ライン





その6

【汕頭のこと】
 「広東から福建まで、沿岸部を行く遥かなる旅路の中で、最初に宿をとる町が汕頭(すわとう)なのだ。色彩豊かな、活気溢れるこの町は、北は潮州にまで拡がるユニークな地方文化の中心地でもある。」(Lonely Planet 「CHINA」)

  横浜の人間にとって、汕頭という地名には、なじみ深いものがあります。中華街などで売っているスワトウもののスカーフは、いまで言うブランド品の代表で、子供の頃から、どこの国のことかはわからなくても、「スワトウ」という地名がエキゾチックな響きを持って、耳の中に入ってきました。

 大人になって、「汕頭」という言葉の意味がわかり、高価な、本物のブランド品が買えるようになると、興味はあっという間に失せて行き、いつかその地名さえ忘れるようになりました。

 その汕頭という街が、再び僕の中で大切な意味を持ったのは、初めてバンコクを訪れてからのことです。タイやバンコクの歴史を学ぶようになり、僕がほんとうに引きつけられるのは、タイの中の中国的な部分、つまりは華人たちが作り上げた社会や文化なのだということに気づいてからのことでした。

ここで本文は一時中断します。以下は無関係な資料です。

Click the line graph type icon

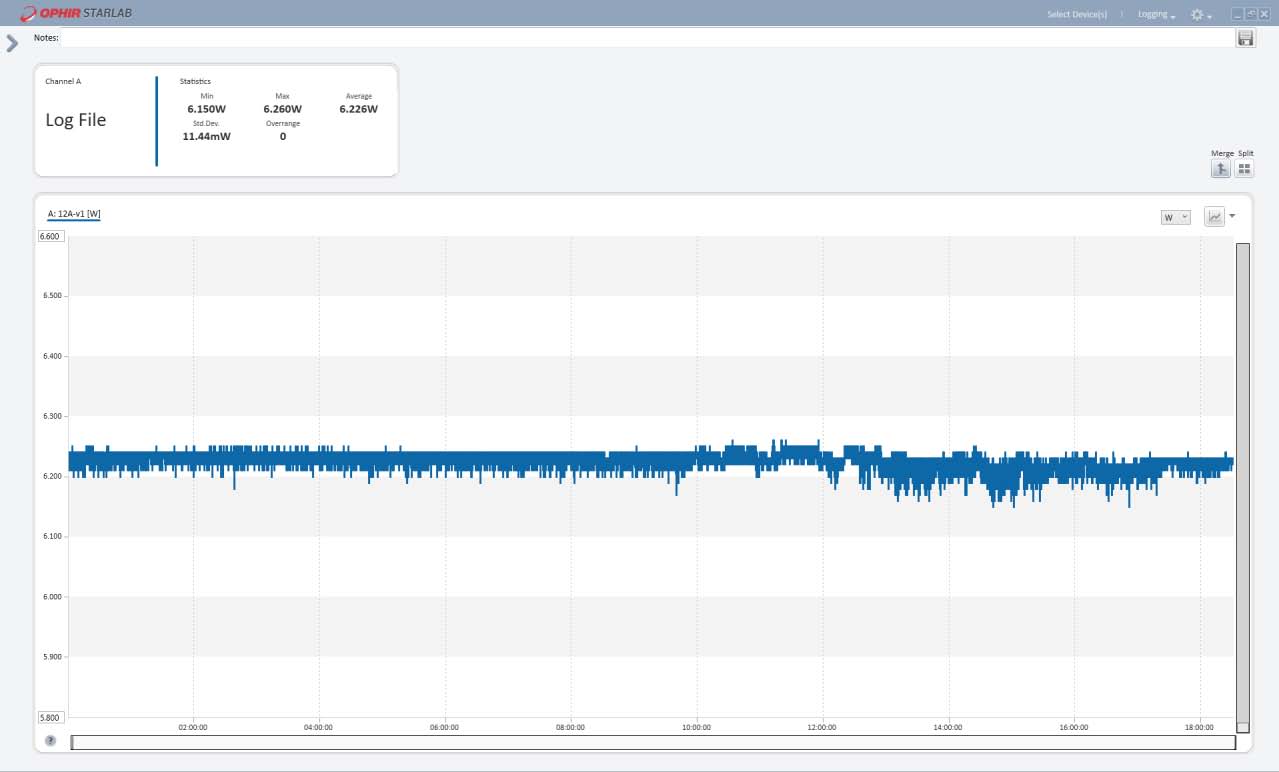[1214, 217]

 バンコクの中国人は、その多くが、汕頭を中心とする潮州一帯に源を発しています。バンコクは潮州人が作り上げた街なのです。トンブリ王朝のタクシン王は潮州人であり、バンコクの発祥から今日に至るまで、多くの潮州人が街の発展の過程で、決定的な役割を果たしてきたのです。

 エキゾチックなスカーフの魅力は失われたとしても、バンコクを作り上げた人々の故郷を見たいという欲求は、少しずつ膨らんで行きました。そしていま、その街に降り立ったのです。

汕頭の古い市場


【汕頭の街】
 国際大酒店という5つ星級のホテルには、屋上に回転レストランがあって、このレストランから街を見おろすと、街の発展の歴史が一目瞭然です。街のオリジナルな部分は、西南部の大港に接するあたり。時代とともに街の外縁が、港から北東部に拡大して行き、街を東西に貫く金砂路と東厦南路が交わるあたりが、いまの街の中心でしょうか。このホテルも、その界隈にあります。

 このホテルのすぐ西南側には、文革以前の、古い、規格品の集合住宅が密集していて、その頃は、まだこの一帯が、港で働く労働者たちの住宅街だったということがわかります。いま、街は、このホテルの北東部を中心に発展しているようです。

 街に着いて、ミニバスに乗った僕は、街のオリジナルな部分に向かっていました。今宵の宿に選んだ新華酒店は、まさにそのあたりにあるからです。賑やかな表通りから、古い、くすんだ一画に入って行くと、やがて、バスの車掌が、このあたりだよと合図し、降りるように促しました。

 降りたったのは、安平路と民族路が交わるローターリーの前。そこで、僕は愕然としました。

 目の前に、バンコクがあったからです。

バンコクではなく、正真正銘の汕頭です。